# PROBLEM DETAILS
In the records below, find each line that holds "tile" and return it.

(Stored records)
------------------------
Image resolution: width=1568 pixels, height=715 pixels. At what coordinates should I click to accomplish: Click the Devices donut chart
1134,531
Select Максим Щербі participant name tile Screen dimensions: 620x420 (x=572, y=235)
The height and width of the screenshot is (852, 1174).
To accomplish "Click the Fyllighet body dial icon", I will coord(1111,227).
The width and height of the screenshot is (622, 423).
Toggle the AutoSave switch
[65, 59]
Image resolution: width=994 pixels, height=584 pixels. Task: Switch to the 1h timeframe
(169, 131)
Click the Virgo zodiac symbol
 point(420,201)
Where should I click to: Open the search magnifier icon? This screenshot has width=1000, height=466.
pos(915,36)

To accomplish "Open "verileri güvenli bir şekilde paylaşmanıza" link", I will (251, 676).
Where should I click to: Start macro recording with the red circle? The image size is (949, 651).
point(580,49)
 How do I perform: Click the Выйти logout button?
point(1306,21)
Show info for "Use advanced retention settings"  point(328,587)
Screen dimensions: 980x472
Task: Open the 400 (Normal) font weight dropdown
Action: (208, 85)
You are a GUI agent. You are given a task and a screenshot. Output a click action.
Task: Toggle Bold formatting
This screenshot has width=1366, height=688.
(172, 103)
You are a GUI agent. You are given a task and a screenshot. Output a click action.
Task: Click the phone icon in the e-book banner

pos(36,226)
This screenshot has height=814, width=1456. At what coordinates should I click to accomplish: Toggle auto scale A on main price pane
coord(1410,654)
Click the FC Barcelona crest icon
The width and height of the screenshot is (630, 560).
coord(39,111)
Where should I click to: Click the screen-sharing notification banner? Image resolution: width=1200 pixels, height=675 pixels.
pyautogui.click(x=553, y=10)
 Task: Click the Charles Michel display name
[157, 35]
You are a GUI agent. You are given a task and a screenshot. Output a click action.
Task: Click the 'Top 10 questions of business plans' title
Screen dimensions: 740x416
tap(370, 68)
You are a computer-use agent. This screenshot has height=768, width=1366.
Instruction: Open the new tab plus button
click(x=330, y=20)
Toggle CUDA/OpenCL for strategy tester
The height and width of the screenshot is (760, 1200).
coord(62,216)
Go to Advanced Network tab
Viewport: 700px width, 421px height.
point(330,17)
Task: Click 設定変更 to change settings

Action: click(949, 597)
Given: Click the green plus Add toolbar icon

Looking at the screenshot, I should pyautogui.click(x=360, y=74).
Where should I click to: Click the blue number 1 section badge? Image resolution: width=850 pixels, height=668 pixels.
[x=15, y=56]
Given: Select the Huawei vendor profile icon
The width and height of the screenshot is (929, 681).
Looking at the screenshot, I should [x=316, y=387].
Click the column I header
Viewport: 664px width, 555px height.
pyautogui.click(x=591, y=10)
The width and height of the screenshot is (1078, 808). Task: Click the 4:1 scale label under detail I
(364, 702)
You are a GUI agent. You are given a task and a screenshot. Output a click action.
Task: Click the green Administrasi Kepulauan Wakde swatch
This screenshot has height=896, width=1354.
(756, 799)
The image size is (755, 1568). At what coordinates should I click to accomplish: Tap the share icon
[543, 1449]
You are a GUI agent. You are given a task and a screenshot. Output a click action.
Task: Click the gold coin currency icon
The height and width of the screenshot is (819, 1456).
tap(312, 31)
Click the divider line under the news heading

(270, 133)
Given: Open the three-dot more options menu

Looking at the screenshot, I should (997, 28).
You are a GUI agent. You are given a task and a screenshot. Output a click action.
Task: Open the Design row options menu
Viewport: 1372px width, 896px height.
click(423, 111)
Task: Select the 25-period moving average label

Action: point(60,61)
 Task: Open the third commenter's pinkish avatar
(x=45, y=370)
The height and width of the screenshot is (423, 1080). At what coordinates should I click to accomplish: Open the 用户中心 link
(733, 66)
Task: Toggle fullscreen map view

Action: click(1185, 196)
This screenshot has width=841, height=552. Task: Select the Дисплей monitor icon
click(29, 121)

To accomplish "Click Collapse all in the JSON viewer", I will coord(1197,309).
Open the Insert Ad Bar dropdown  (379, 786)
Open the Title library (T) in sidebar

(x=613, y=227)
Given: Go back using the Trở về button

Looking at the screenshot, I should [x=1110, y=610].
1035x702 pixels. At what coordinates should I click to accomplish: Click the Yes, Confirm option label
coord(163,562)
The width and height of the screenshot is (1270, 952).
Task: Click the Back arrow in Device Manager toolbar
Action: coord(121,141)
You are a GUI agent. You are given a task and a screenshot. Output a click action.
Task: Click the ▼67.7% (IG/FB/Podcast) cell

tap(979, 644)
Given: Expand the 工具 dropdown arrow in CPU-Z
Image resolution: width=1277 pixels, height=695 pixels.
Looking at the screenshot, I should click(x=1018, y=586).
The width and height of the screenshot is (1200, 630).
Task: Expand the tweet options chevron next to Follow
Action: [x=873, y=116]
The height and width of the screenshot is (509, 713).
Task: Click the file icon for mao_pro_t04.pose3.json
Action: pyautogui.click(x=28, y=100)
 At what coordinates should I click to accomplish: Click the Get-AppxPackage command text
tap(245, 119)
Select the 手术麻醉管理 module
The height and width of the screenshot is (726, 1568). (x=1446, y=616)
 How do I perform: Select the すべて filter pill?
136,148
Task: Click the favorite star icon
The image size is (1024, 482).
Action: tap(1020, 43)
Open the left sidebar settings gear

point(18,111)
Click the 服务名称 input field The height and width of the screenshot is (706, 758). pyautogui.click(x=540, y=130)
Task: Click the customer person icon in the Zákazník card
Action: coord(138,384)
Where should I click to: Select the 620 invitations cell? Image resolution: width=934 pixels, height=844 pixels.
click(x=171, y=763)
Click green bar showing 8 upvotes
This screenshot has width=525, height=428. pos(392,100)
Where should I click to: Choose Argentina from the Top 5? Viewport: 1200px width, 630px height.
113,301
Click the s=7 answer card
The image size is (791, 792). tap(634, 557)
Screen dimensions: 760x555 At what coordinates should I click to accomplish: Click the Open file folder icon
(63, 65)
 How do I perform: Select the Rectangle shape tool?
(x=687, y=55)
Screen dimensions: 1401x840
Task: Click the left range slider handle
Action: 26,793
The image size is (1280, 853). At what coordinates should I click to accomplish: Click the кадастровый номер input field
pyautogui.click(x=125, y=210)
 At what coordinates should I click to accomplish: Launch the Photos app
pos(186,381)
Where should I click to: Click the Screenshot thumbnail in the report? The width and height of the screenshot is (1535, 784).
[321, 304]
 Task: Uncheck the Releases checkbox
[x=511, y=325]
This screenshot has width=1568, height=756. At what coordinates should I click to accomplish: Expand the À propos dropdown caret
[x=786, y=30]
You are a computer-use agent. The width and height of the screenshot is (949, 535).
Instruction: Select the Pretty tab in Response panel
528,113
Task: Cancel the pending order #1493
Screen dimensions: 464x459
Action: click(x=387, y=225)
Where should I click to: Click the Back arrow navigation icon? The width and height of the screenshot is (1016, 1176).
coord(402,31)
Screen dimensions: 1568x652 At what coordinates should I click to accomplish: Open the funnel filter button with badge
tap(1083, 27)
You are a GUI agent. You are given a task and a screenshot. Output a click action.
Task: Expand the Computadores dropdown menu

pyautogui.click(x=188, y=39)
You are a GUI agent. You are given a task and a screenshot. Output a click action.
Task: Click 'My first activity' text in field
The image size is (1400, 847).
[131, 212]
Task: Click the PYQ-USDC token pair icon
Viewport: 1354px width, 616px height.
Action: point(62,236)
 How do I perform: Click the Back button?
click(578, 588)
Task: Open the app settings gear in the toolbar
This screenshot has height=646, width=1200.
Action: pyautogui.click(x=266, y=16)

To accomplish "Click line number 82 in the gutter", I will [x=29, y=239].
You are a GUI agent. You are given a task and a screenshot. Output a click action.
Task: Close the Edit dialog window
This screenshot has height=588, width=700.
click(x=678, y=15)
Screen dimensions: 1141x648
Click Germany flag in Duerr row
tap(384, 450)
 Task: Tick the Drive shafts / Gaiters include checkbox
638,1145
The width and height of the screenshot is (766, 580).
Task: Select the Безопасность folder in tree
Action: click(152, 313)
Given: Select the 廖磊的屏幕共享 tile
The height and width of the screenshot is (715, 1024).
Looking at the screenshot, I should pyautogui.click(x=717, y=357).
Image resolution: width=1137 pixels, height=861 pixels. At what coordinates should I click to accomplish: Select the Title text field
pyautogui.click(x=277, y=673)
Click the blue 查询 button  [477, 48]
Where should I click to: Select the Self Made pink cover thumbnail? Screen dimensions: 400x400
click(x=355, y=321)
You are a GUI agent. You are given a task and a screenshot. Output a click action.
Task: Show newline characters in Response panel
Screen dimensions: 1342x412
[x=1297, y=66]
------------------------
# SOLUTION
Select Максим Щербі participant name tile Screen dimensions: 620x420 (x=572, y=235)
Given: Select the 廖磊的屏幕共享 tile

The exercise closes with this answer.